Die Dreharbeiten zu dem rund zweisündigen Film fanden übrigens nicht in Rumänien, sondern in den finnischen Städten Kajaani und Kuhmo und dem zur Gemeinde Sotkamo gehörenden Ort Vuokatti in der Region Kainuu statt. Letztere soll einst eine Opferstätte der Samen gewesen sein.
"IN VERTIGO - OG Keemo und Funkvater Frank" - ZDF-Mediathek
Auf der Bühne, da ist er OG Keemo, der Rap-Star, der Gangster. In seinen Texten geht es um Frauen, Geld und Verbrechen, aber auch um die Dunkelheit in ihm selbst. Doch wenn OG Keemo das Mikrofon zur Seite legt und die kugelsichere Weste auszieht, dann ist er Karim Joel Martin, der beschaulich und zurückgezogen lebt und gerne seine Ruhe hat, der sich um seinen kleinen Sohn sorgt und der mit sich selbst und seiner Vergangenheit zu kämpfen hat. In vier Folgen blickt die Dokuserie "IN VERTIGO - OG Keemo und Funkvater Frank" (ab Sonntag, 14. Juni, in der ZDF-Mediathek) hinter die Fassade des Rappers, dem auf der Musikstreaming-Plattform Spotify über eine Million Menschen monatlich zuhören.
Funkvater Frank ist Dominic "Franky" D'Amato. Der Mannheimer Produzent ist nicht nur untrennbar mit OG Keemo verbunden - sie begannen ihre Karrieren gemeinsam in einem Kellerzimmer -, sondern auch mit Karim Joel Martin. Die beiden sind seit ihrer oft turbulenten Jugend befreundet. Die Filmemacher Tuan Lam und Julia Krampe begleiteten sie über eineinhalb Jahre lang bei der Produktion des nächsten OG-Keemo-Albums: "Franky", der voller Tatendrang Beats produziert, und Karim, der weiß, "ich muss abliefern", aber die richtigen Worte nicht findet. "Mental sind meine Kapazitäten ausgeschöpft", erklärt er. Aber für die Kunst muss man eben dahin schauen, "wo es wehtut", erklärt sein Kumpel.

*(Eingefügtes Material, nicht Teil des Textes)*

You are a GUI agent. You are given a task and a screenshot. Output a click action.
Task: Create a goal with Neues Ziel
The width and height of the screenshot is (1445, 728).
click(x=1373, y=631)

Über eben jene Erfahrungen, die ihn verletzt haben, spricht Karim Joel Martin in der Dokuserie erstaunlich offen: Da sind der frühe Krebstod seiner Mutter und seine Depression und Suizidgedanken, die komplizierte Beziehung zu seinem Vater und seine kriminelle Jugend. Doch bei aller Ehrlichkeit und Offenheit - die letzten schützenden Mauern lässt OG Keemo auch in dieser Dokumentation stehen.